La Cisl Fp: ''Gli autisti delle ambulanze sono fondamentali per i soccorsi tempestivi ma in Trentino spesso ci si dimentica di loro''
La Cisl Fp chiede di valutare con attenzione la peculiarità del lavoro. Pallanch, Parzian, Pilotti e Traverso: "Responsabilità e rischi aumentati in questi anni. Purtroppo Apss e Pat puntualmente non riconoscono il giusto valore delle retribuzioni. Sul territorio nazionale il servizio prestato è esclusivamente di autista e non di soccorritore, vengono pagati meglio con meno incombenze"

TRENTO. "In questi anni gli autisti delle ambulanze non si sono risparmiati per questo è arrivato il tempo di riconoscere l'inquadramento a queste figure". Così Giuseppe Pallanch, assieme a Silvano Parzian, Sandro Pilotti e Alfio Traverso che seguono la categoria per il sindacato di via Degasperi. "Questi professionisti soccorrono inoltre le persone: valutano la gravità attraverso i parametri di alterazione della coscienza, del respiro, del circolo e della mobilità".

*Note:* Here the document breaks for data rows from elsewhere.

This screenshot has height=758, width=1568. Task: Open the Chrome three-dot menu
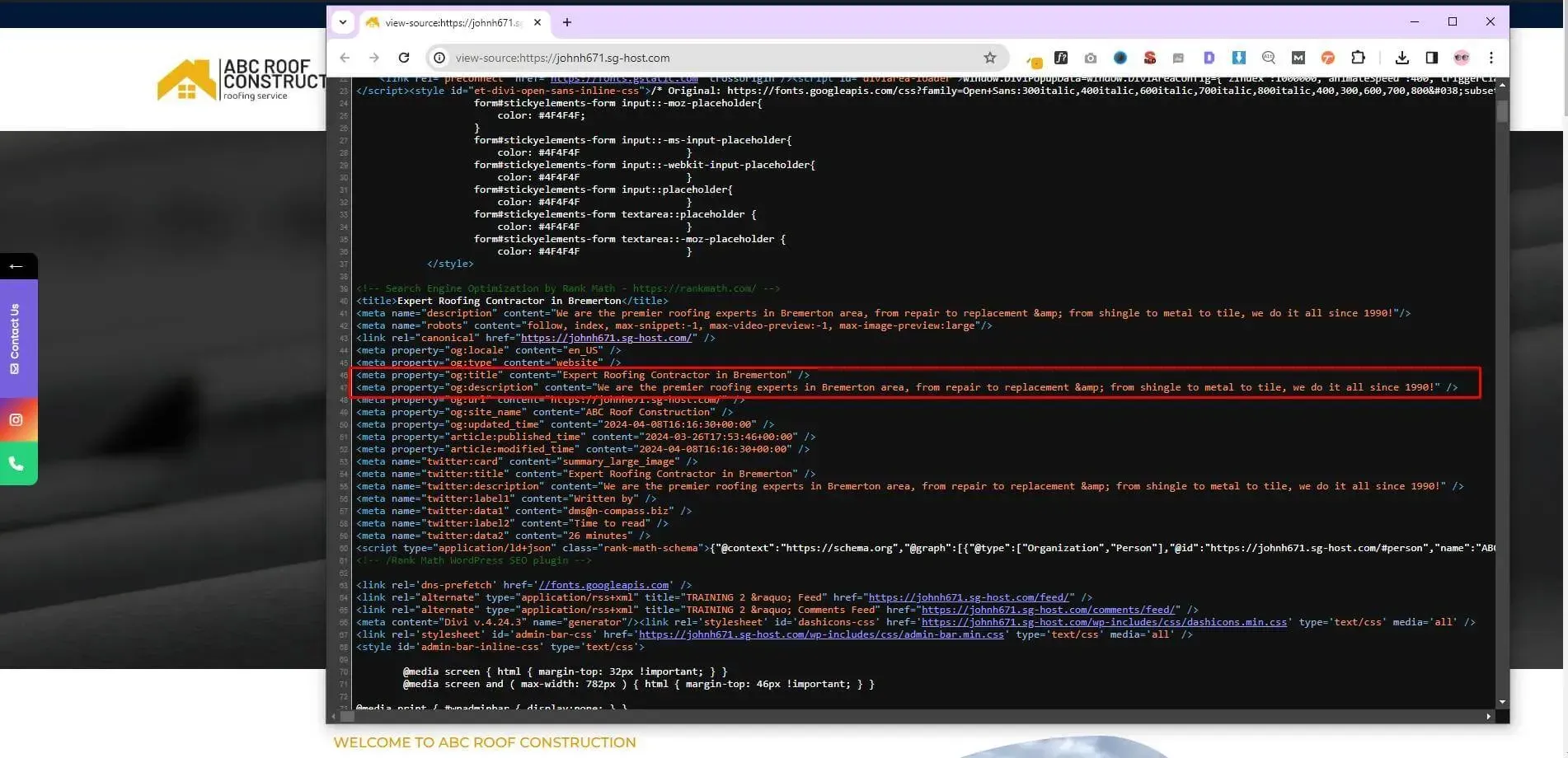1491,58
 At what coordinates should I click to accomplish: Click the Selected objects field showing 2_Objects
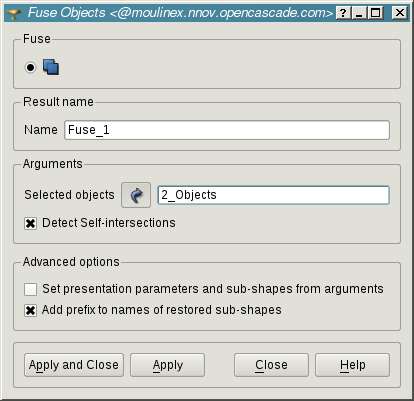click(x=273, y=195)
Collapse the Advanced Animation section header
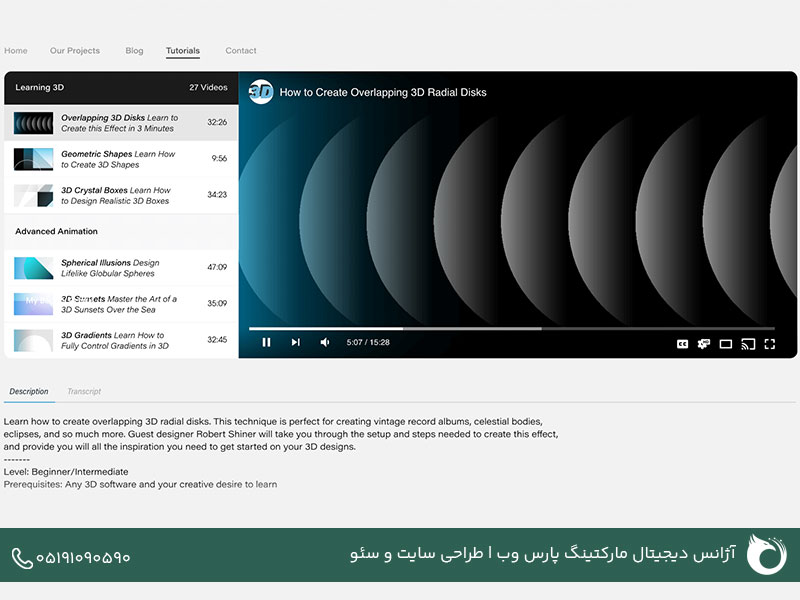 [x=121, y=231]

La Cisl Fp chiede alla Provincia di valutare con attenzione la peculiarità del lavoro. "Questi operatori spesso attuano le prime manovre salvavita e le azioni di soccorso necessarie. Utilizzano strumentazioni e continuano a formarsi per aumentare le competenze. Inoltre senza le loro capacità, le attività spesso non sarebbero così tempestive come invece fortunatamente avviene nella regolarità dei casi".
Nel resto del Paese hanno un inquadramento più alto rispetto al Trentino. "Le responsabilità e i rischi sono aumentati in questi anni. Ma purtroppo Apss e Pat puntualmente non riconoscono il giusto valore delle retribuzioni. Inoltre sul territorio nazionale il servizio prestato da queste figure è esclusivamente di autista e non di soccorritore, vengono pagati meglio con meno incombenze".
Da qui la volontà del sindacato di aprire fin da subito un tavolo di confronto per trovare un inquadramento corretto. "In Trentino si è preferito non avere l'infermiere a bordo di tutte le ambulanze perché può intervenire l'autista: la Pat, l'Apss e Trentino emergenza devono prendere una decisione: se si parla solo di autisti d'ambulanza devono prevedere l'infermiere, altrimenti diventa necessario adeguare e aggiornare i contratti. Inaccettabile non estendere in Trentino agli operatori l'indennità malattia infettiva come peraltro previsto in molti accordi regionali nel reso del paese. La Cisl vuole valorizzare tutte le professioni che operano in sanità, ma qualcuno si dimentica di queste fondamentali figure", concludono Pallanch, Parzian, Pilotti e Traverso.